UDPヘッダには、以下のような情報が含まれます。

  • 送信元ポート番号
  • 宛先ポート番号
  • データグラム長
  • チェックサム

 最後に、アプリケーション層におけるヘッダについて説明します。アプリケーション層には様々なプロトコルがありますが、代表的なHTTPプロトコルにおけるヘッダには、以下のような情報が含まれます。

HTTPプロトコルにおけるリクエストヘッダには、以下のような情報が含まれます。

  • Accept:クライアントが受け入れ可能なコンテンツタイプ
  • Accept-Encoding:クライアントが受け入れ可能な圧縮方式
  • Accept-Language:クライアントが受け入れ可能な言語
  • Connection:HTTPコネクションの種類
  • Cookie:クライアントからサーバに送信されるCookie
  • Host:リクエストされたリソースのホスト名とポート番号
  • User-Agent:クライアントの情報(ブラウザの種類やバージョンなど)

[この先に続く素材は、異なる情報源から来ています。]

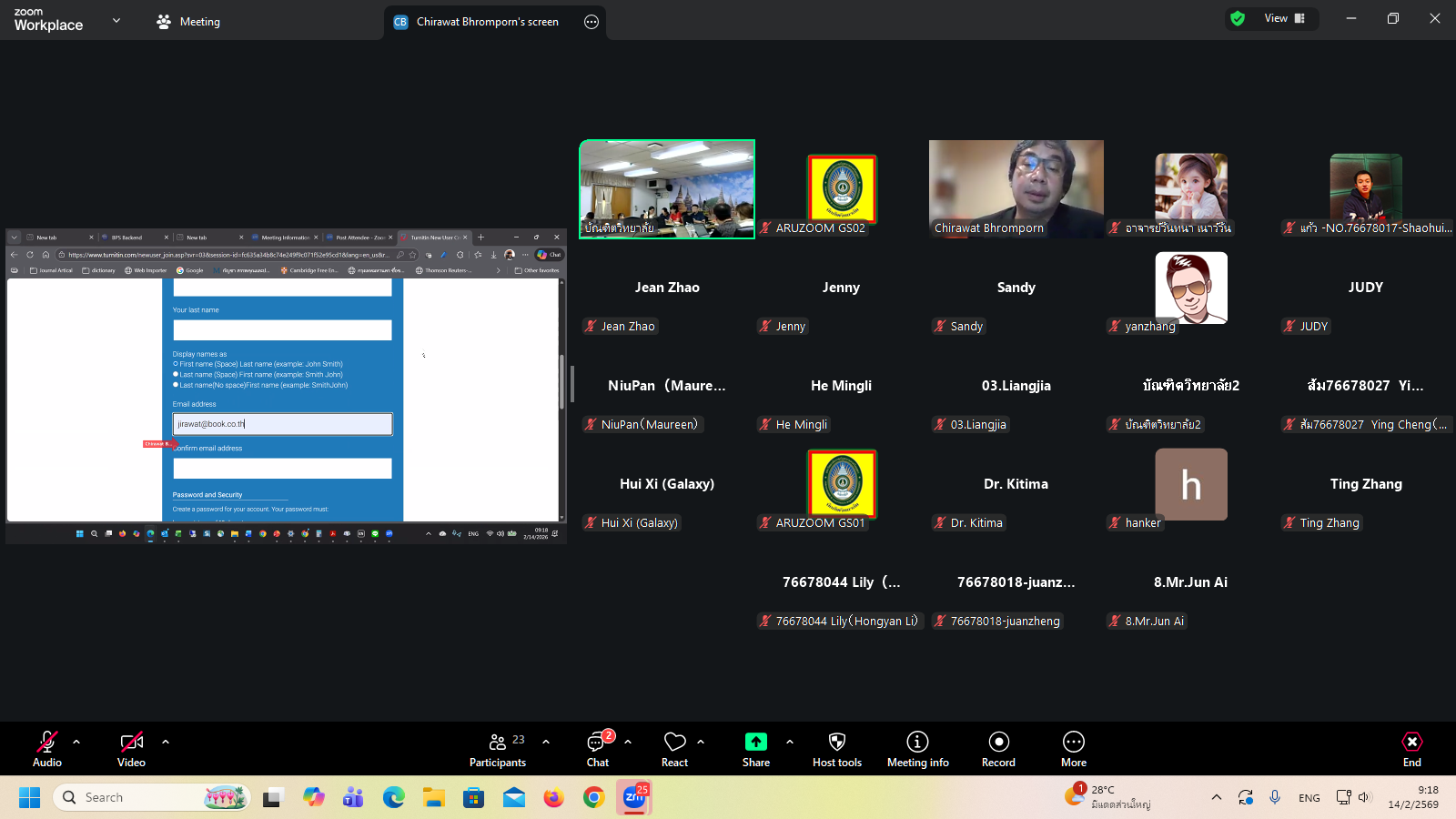This screenshot has width=1456, height=819.
Task: Open Zoom Workplace dropdown chevron
Action: [x=116, y=20]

HTTPプロトコルにおけるレスポンスヘッダには、以下のような情報が含まれます。

  • Content-Type:レスポンスのコンテンツタイプ
  • Content-Length:レスポンスのコンテンツ長
  • Server:サーバの情報(ソフトウェア名やバージョンなど)
  • Set-Cookie:サーバからクライアントに送信されるCookie

 これらのヘッダに含まれる情報は、クライアントとサーバの通信に必要な情報であり、適切に設定されることで通信の効率やセキュリティが向上します。